The book takes place in different parts of Los Angeles, California. The date is never actually specified, but various clues suggest it is set in the near future. Mostly the story takes place in the centre of Hollywood. The book depicts the differences between different social groups in America, from rich people with guards like Bruce Delamitri to poorer people Wayne and Scout.

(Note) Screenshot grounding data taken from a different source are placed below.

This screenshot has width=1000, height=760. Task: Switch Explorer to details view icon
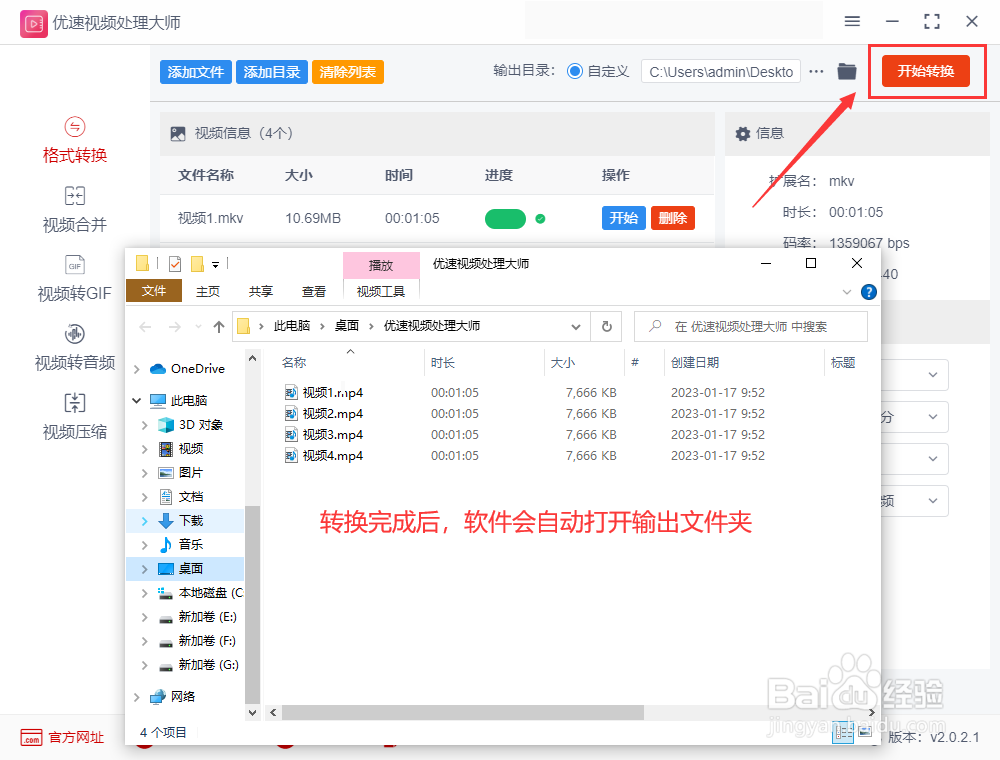coord(843,731)
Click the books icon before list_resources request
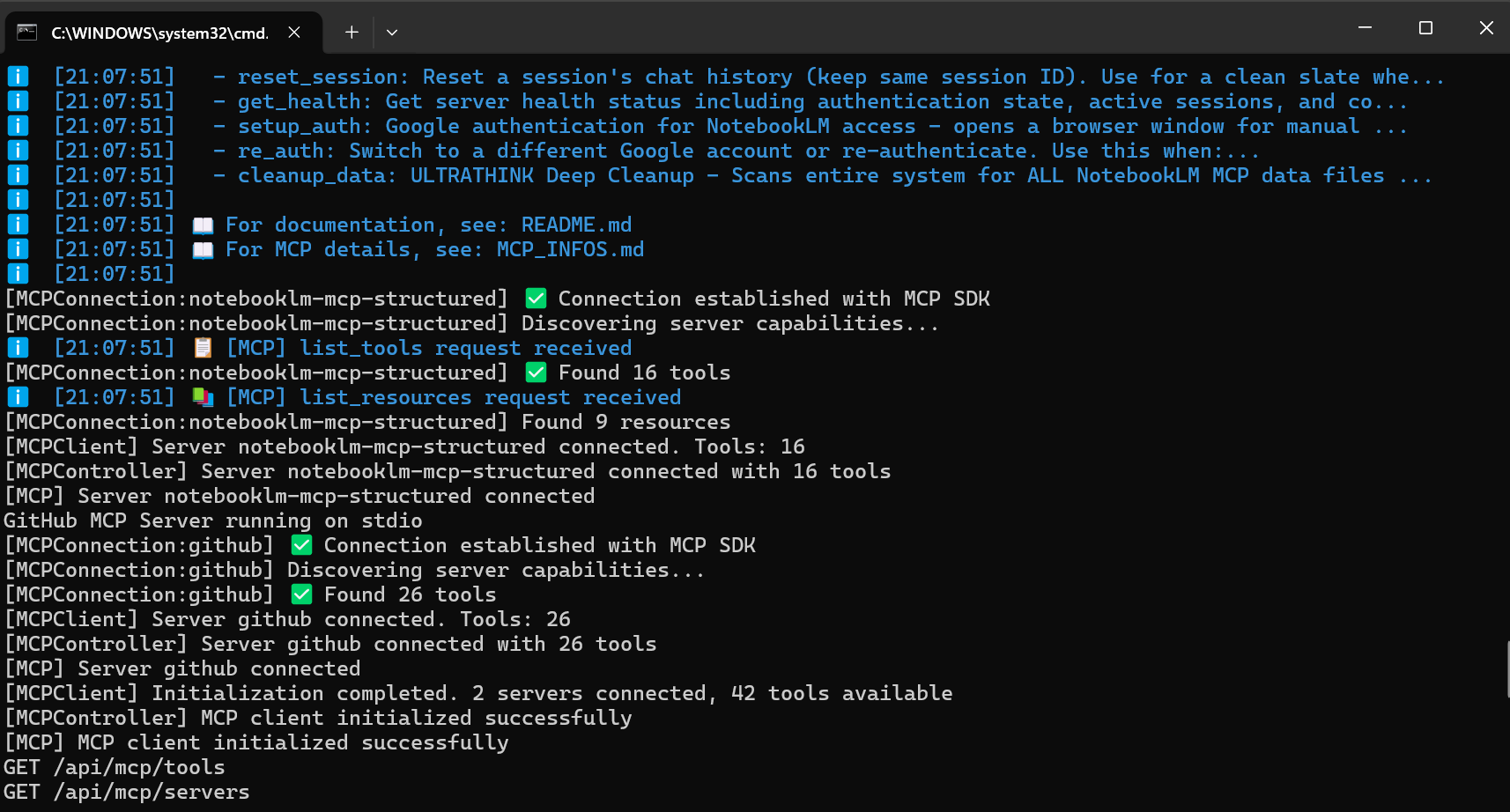The width and height of the screenshot is (1510, 812). [x=203, y=398]
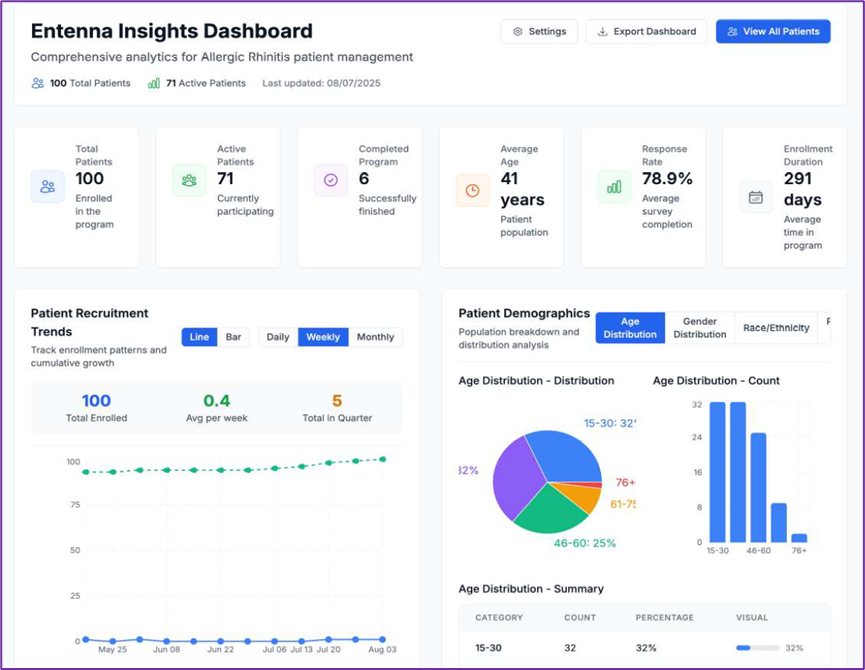
Task: Click the Average Age clock icon
Action: tap(472, 190)
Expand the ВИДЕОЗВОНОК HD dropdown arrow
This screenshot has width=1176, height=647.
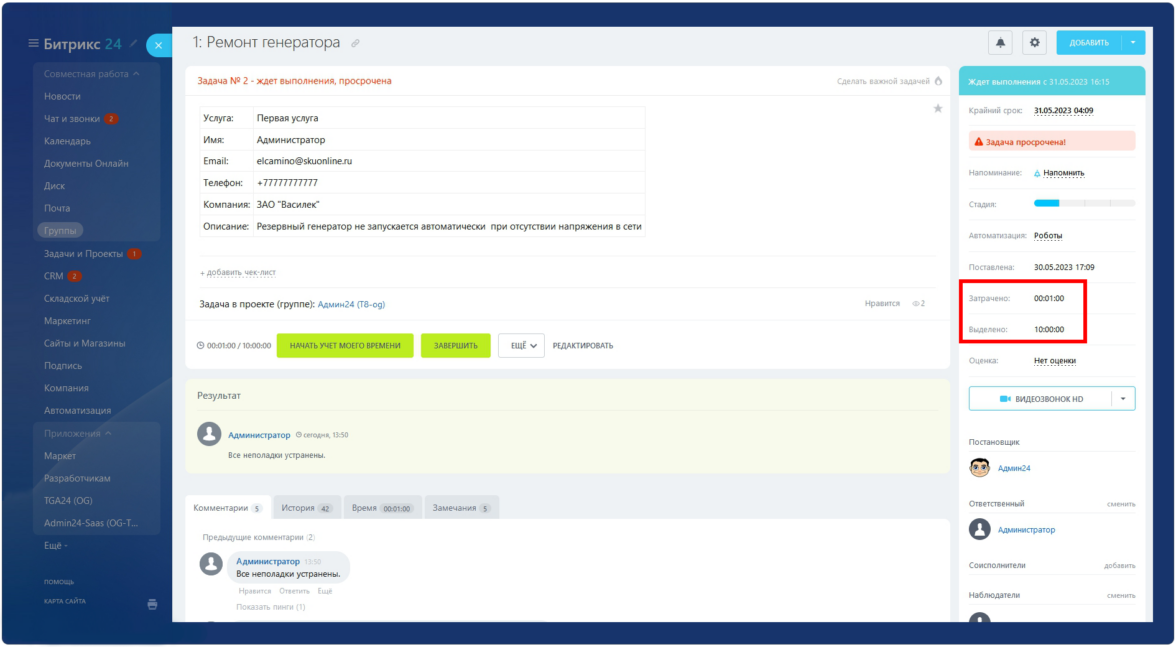[1123, 398]
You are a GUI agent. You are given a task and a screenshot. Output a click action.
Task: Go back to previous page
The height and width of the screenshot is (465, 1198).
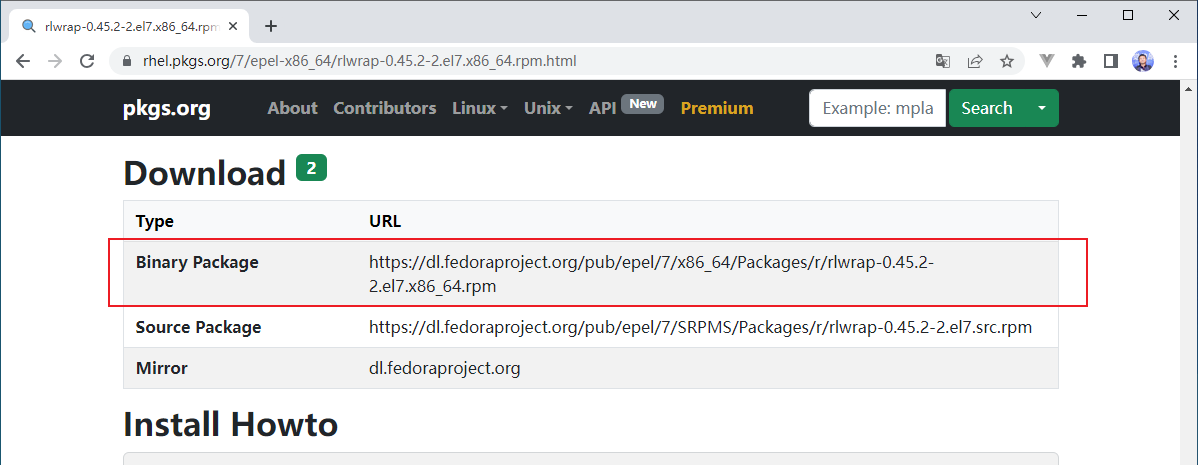pos(23,61)
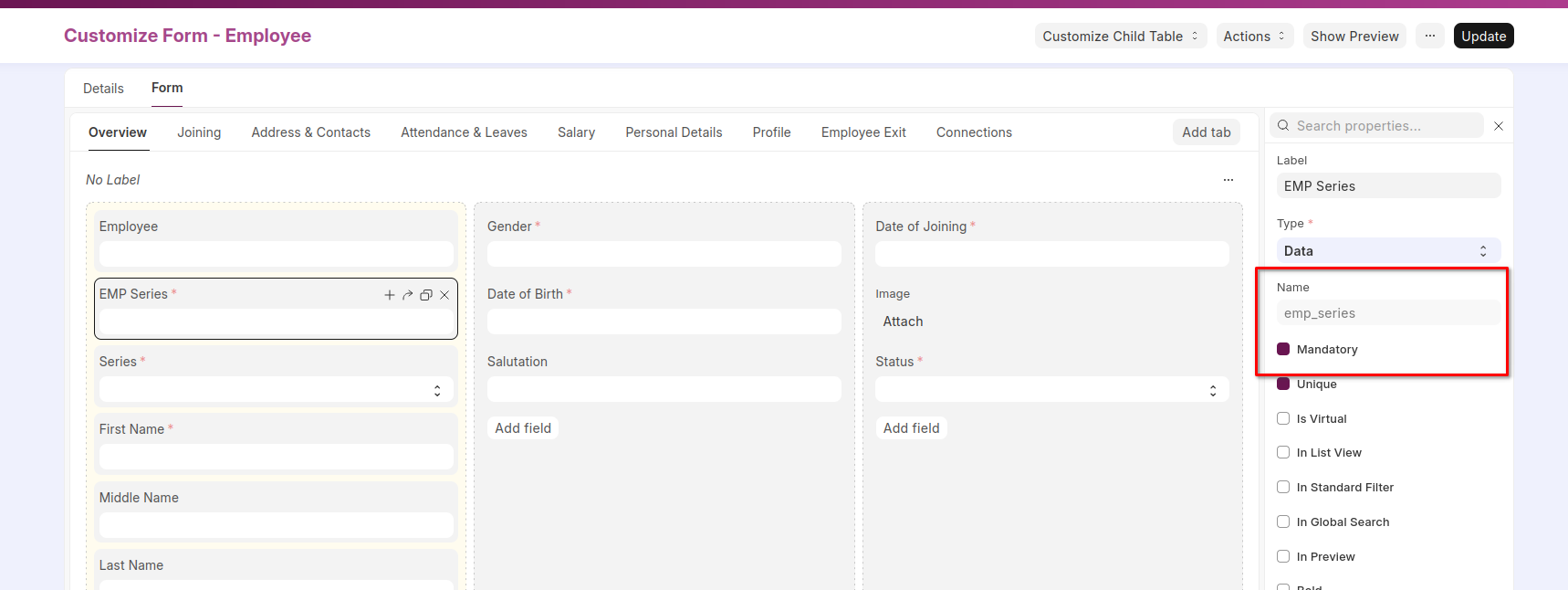Duplicate the EMP Series field

426,295
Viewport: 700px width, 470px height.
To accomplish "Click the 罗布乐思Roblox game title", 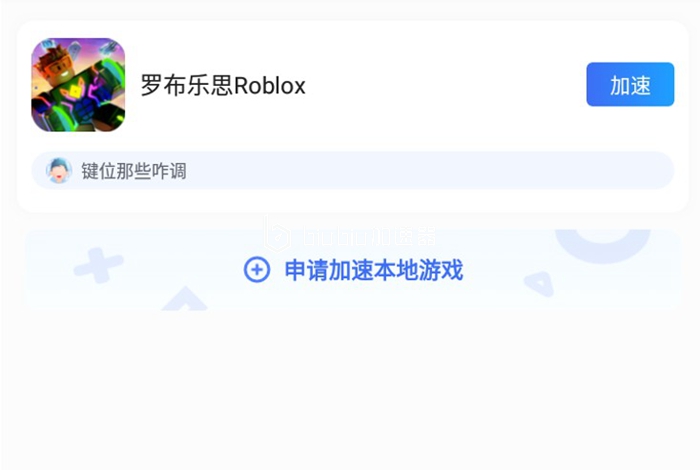I will pyautogui.click(x=223, y=85).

The protagonist, Bruce Delamitiri, is an artist who works in the motion picture industry. Many people in the US think that, by making these movies, Bruce makes killing cool. Numerous characters throughout the book imply that he encourages everyone who's watching these movies to kill for fun. Bruce, on the other hand, defends himself by telling everyone that he doesn’t think he encourages anyone to do anything. He says that there has always been violence but humans are not like robots, seeing something on the screen does not necessarily make us want to do it ourselves( p. 13 "people get up from the movie theatre or the TV and do what they just saw"). He also claims that he is just showing existing violence. Unfortunately for Bruce, Wayne and Scout (a pair of psychopaths known in the media as the "Mall Murderers") have formulated a plan to hold him hostage and have him publicly announce that his movies are responsible for their crimes so they can avoid the death penalty (Wayne has a lengthy speech giving examples of how in America it is possible to be guilty and innocent at the same time.) As the novel progresses, Bruce and a critically injured Brooke Daniels are joined inside his house by his wife and daughter and a TV camera crew. The siege reaches its climax as Wayne holds a ratings monitor and announces on live TV that he will spare the hostages if everyone stops watching the siege in the next few minutes - however, this does not happen and he begins firing as the LAPD begin a frantic attempt to subdue him. Many of the characters die in the ensuing violence and the epilogue of the story reveals grim details as to how all the survivors have found a way of escaping responsibility for the tragedy using varying routes from lawsuits and finding religion to making documentaries which explicitly blame everyone else. The book ends with the line "No one has taken responsibility" — echoing an earlier rant by Bruce that we have created a blame free society in which any problem or shortcoming can be blamed on others rather than accepting responsibility for our own actions.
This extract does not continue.